There is a negative correlation with slope (as expected), a positive correlation with the mass-flux (oggm_mb_above_z), and a slight positive correlation with the distance from the glacier boundaries.

Method 2: aggregated per grid point

There are so many points that much of the information obtained by OGGM is interpolated. A way to deal with this is to aggregate all the measurement points per grid point and to average them. Let’s do this:

df_agg = df[['lon', 'lat', 'thick']].copy()
ii, jj = gdir.grid.transform(df['lon'], df['lat'], crs=salem.wgs84, nearest=True)
df_agg['i'] = ii
df_agg['j'] = jj
# We trick by creating an index of similar i's and j's
df_agg['ij'] = ['{:04d}_{:04d}'.format(i, j) for i, j in zip(ii, jj)]
df_agg = df_agg.groupby('ij').mean()
# Conversion does not preserve ints
df_agg['i'] = df_agg['i'].astype(int)
df_agg['j'] = df_agg['j'].astype(int)
# Select
for vn in vns:
    df_agg[vn] = ds[vn].isel(x=('z', df_agg['i']), y=('z', df_agg['j']))

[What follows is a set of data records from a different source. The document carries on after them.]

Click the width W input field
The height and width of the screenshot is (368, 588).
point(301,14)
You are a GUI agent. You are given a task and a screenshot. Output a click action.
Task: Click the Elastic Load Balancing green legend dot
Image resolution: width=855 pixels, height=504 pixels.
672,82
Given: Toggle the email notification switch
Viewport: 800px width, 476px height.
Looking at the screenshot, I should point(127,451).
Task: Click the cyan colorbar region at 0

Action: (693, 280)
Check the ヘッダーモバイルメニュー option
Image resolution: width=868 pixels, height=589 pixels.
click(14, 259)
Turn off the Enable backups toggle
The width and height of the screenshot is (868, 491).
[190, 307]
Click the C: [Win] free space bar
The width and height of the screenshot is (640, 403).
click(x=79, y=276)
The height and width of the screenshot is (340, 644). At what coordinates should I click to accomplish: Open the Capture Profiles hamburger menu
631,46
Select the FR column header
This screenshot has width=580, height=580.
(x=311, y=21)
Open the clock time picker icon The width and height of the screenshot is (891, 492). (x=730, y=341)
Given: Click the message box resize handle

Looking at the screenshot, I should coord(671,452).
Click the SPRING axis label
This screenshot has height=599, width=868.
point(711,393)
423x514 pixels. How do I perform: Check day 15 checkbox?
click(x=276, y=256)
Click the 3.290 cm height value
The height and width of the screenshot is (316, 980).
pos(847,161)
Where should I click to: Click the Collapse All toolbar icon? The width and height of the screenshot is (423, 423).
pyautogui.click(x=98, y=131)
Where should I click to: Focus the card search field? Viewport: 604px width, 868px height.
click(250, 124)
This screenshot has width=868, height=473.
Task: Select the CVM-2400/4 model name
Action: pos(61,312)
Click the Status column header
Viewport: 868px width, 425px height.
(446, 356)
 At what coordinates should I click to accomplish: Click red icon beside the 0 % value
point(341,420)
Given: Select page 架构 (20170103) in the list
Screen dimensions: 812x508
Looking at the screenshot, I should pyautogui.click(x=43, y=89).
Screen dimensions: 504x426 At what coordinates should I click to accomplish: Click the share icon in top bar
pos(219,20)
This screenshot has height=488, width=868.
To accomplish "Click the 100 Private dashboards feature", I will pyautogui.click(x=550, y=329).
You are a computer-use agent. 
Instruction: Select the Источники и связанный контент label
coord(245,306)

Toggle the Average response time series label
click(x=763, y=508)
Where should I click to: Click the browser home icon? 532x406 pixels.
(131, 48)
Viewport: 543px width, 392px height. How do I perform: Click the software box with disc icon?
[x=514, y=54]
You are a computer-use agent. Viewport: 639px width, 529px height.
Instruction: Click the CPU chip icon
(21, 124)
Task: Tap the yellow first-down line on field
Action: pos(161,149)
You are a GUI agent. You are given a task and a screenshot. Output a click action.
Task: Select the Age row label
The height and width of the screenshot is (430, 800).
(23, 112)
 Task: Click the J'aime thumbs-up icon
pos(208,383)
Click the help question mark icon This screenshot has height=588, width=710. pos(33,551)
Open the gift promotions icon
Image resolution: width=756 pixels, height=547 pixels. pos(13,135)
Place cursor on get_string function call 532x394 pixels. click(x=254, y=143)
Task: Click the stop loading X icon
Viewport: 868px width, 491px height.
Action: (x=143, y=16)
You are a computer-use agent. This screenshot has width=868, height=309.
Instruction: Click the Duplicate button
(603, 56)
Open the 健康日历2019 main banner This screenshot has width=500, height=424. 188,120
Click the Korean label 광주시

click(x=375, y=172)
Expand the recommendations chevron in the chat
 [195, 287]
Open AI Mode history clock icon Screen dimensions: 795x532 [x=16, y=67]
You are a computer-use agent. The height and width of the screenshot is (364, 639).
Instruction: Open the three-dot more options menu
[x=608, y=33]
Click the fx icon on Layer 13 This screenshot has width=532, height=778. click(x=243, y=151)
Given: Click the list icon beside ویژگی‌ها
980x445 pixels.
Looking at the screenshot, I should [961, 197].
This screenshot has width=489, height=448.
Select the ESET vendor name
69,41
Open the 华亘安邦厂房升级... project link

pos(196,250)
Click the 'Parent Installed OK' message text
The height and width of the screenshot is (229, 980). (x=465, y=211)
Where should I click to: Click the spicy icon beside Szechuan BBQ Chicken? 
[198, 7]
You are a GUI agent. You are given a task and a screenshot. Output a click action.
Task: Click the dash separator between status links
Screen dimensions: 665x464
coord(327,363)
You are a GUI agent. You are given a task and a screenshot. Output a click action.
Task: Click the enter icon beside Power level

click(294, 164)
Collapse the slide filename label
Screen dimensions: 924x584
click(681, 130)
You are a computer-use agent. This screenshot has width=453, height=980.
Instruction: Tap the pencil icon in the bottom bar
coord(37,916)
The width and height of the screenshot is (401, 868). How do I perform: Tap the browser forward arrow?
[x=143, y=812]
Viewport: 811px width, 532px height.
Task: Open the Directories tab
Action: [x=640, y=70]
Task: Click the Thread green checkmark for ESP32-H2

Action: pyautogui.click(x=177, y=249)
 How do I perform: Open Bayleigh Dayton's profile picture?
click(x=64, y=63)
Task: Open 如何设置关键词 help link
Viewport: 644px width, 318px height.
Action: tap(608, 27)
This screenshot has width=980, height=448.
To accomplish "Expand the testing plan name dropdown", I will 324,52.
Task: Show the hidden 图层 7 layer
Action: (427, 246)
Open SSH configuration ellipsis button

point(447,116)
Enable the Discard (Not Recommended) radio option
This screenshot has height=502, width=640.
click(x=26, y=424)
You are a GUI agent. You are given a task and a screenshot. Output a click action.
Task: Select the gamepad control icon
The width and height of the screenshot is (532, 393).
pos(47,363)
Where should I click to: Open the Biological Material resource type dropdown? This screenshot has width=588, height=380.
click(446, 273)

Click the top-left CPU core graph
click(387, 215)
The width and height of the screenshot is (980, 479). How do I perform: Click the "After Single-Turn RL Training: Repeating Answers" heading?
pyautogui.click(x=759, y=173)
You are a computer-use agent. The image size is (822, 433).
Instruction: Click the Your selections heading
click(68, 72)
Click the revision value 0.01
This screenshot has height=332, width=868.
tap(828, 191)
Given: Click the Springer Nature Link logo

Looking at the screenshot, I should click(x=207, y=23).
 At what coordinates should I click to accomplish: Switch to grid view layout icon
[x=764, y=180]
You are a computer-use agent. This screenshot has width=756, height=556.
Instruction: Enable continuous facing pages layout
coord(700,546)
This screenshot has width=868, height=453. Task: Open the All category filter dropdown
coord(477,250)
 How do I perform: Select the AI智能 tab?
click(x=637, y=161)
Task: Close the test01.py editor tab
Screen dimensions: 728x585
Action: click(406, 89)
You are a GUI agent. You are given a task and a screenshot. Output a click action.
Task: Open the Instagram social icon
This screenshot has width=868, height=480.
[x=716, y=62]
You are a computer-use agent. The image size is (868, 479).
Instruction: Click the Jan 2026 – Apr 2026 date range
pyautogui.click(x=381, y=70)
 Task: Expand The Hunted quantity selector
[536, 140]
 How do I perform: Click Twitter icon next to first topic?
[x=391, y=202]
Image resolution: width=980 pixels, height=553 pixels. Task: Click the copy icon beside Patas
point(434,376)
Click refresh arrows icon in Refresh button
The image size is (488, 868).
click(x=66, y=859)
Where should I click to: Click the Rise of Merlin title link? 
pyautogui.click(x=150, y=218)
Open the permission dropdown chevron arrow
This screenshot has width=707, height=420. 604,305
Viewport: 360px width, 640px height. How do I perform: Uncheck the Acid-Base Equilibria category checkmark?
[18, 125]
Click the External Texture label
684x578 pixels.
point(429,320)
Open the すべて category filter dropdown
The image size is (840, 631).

We now have 9 times less points, but the main features of the data remain unchanged:

f, (ax1, ax2, ax3) = plt.subplots(1, 3, figsize=(16, 5))
df_agg.plot.scatter(x='dis_from_border', y='thick', ax=ax1);
df_agg.plot.scatter(x='slope', y='thick', ax=ax2);
df_agg.plot.scatter(x='oggm_mb_above_z', y='thick', ax=ax3);

Build a statistical model

Let’s use scikit-learn to build a very simple linear model of ice-thickness. First, we have to acknowledge that there is a correlation between many of the explanatory variables we will use:

import seaborn as sns
plt.figure(figsize=(10, 8));
sns.heatmap(df.corr(), cmap='RdBu');

This is a problem for linear regression models, which cannot deal well with correlated explanatory variables. We have to do a so-called “feature selection”, i.e. keep only the variables which are independently important to explain the outcome.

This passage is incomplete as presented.